##### DATA PROVIDED #####

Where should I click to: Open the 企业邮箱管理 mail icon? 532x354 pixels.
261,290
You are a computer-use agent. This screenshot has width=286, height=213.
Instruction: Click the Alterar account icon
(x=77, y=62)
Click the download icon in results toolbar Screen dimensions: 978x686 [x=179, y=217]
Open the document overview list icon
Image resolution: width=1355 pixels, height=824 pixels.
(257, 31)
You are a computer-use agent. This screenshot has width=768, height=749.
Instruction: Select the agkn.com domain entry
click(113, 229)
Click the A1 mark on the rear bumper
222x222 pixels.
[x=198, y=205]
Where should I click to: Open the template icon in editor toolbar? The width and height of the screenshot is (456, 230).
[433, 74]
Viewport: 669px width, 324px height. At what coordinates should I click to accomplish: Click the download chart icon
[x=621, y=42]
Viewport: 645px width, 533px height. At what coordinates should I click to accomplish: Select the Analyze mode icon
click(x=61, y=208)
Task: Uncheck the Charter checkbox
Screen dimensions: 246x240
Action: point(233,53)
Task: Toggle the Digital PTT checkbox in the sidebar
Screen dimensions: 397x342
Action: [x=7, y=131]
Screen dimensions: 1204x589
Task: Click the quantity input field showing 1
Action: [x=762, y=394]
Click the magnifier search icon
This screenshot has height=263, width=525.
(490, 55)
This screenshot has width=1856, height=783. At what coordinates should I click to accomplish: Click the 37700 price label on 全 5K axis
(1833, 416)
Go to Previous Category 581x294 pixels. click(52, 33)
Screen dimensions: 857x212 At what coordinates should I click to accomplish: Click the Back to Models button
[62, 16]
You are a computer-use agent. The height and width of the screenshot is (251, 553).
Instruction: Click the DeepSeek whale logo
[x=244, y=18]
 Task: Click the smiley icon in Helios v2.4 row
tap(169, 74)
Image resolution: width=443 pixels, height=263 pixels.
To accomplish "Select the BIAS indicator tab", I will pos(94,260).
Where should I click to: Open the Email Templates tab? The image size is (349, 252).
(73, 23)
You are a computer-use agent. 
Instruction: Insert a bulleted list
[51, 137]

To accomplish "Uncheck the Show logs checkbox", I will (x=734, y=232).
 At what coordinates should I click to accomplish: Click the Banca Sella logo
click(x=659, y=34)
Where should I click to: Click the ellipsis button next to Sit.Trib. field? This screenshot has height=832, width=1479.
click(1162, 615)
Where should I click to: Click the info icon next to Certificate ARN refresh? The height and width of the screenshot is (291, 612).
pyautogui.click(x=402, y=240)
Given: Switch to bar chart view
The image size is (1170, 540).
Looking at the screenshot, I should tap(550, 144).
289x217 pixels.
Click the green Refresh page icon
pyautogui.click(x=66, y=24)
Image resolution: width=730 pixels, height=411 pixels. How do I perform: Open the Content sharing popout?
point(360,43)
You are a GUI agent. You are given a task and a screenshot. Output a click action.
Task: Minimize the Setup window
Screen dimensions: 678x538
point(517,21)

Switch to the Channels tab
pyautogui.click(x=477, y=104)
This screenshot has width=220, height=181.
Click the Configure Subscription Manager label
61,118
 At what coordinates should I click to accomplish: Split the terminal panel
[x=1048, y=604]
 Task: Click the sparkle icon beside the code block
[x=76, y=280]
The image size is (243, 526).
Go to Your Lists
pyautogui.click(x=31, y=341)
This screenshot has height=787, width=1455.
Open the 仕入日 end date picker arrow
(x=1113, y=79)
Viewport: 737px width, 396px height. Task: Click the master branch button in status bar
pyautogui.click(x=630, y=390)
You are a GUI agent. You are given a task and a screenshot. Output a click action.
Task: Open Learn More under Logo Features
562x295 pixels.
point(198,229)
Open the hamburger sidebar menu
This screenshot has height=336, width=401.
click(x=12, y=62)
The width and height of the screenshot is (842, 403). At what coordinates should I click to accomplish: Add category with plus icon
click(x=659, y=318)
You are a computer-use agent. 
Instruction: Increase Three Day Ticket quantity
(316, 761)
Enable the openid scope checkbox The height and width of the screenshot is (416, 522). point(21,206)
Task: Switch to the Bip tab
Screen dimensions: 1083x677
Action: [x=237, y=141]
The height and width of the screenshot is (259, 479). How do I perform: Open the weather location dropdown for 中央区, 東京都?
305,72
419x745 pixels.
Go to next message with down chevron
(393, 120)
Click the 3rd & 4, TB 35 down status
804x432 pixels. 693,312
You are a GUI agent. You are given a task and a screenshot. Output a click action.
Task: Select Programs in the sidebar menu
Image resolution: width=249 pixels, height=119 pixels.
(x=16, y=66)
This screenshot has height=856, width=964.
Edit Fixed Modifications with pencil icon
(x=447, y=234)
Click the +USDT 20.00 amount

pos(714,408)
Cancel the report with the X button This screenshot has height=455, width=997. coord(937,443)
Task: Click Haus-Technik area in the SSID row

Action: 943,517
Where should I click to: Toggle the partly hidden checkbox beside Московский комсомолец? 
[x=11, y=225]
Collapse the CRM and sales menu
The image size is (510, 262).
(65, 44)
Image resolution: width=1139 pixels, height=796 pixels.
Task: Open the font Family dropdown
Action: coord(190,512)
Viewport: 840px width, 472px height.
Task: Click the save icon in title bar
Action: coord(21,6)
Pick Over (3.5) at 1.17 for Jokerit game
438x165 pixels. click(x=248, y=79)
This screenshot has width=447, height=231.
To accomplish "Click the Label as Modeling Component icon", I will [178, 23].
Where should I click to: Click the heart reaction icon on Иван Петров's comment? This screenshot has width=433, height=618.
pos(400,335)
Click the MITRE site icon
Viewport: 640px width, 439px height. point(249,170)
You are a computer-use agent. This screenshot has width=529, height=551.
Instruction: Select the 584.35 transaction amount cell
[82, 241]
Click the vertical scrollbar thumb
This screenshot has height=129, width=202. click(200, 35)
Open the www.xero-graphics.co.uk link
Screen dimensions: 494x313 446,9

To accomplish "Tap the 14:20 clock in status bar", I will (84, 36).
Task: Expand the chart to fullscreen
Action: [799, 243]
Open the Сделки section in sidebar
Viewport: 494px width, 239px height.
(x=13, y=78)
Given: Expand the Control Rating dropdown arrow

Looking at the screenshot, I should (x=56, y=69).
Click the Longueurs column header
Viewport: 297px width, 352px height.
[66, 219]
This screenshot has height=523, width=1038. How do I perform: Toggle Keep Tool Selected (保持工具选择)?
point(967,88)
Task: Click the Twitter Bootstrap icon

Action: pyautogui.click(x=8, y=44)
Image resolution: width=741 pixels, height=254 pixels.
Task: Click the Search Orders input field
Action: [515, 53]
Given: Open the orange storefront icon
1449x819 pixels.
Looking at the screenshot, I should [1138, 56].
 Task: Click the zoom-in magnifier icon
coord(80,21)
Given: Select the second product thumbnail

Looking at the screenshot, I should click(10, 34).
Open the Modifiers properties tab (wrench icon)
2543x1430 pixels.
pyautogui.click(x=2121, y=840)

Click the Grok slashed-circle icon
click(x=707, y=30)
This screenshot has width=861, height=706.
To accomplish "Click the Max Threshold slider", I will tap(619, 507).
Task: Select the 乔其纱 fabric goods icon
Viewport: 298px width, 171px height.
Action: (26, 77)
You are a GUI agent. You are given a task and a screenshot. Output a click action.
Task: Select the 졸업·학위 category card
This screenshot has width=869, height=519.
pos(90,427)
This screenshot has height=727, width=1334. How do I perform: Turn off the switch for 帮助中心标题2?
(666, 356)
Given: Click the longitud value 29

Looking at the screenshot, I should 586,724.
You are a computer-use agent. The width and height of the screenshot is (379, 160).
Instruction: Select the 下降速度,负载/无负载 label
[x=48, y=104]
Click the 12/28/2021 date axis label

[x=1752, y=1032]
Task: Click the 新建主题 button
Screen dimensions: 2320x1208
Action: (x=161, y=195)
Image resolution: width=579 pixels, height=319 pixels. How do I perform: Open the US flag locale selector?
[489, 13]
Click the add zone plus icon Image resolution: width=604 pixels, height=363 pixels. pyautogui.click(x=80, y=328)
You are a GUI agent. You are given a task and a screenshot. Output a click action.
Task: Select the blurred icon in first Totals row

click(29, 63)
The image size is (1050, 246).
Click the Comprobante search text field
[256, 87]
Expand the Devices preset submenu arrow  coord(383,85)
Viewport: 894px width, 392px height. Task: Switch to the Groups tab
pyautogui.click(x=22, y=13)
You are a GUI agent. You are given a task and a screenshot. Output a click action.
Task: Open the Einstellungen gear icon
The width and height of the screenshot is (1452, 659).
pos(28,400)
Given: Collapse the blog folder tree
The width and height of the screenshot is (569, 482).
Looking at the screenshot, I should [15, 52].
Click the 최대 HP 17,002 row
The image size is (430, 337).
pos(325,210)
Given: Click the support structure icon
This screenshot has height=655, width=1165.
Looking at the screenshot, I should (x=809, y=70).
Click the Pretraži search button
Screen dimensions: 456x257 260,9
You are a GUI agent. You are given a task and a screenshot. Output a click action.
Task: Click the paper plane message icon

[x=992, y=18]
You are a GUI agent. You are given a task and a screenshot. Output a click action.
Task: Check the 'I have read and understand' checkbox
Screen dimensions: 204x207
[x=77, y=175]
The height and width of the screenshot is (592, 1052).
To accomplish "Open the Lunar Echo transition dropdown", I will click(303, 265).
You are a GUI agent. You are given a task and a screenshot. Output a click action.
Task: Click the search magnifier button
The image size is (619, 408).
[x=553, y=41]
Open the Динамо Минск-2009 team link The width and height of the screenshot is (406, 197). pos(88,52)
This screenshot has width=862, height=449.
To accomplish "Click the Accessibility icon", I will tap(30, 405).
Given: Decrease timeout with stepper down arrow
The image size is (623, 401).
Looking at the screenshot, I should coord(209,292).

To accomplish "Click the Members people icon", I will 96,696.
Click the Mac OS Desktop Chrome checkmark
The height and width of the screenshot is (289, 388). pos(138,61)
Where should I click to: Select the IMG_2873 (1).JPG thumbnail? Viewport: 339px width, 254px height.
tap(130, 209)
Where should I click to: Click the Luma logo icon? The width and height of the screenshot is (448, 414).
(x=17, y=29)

#####

Rewrite the lines above as a numbered list, starting at the line that contains "Click the 3rd & 4, TB 35 down status" and stopping after the line that contains "(x=447, y=234)". Leave out any blank lines.

1. Click the 3rd & 4, TB 35 down status
2. 804x432 pixels. 693,312
3. You are a GUI agent. You are given a task and a screenshot. Output a click action.
4. Task: Select Programs in the sidebar menu
5. Image resolution: width=249 pixels, height=119 pixels.
6. (x=16, y=66)
7. This screenshot has height=856, width=964.
8. Edit Fixed Modifications with pencil icon
9. (x=447, y=234)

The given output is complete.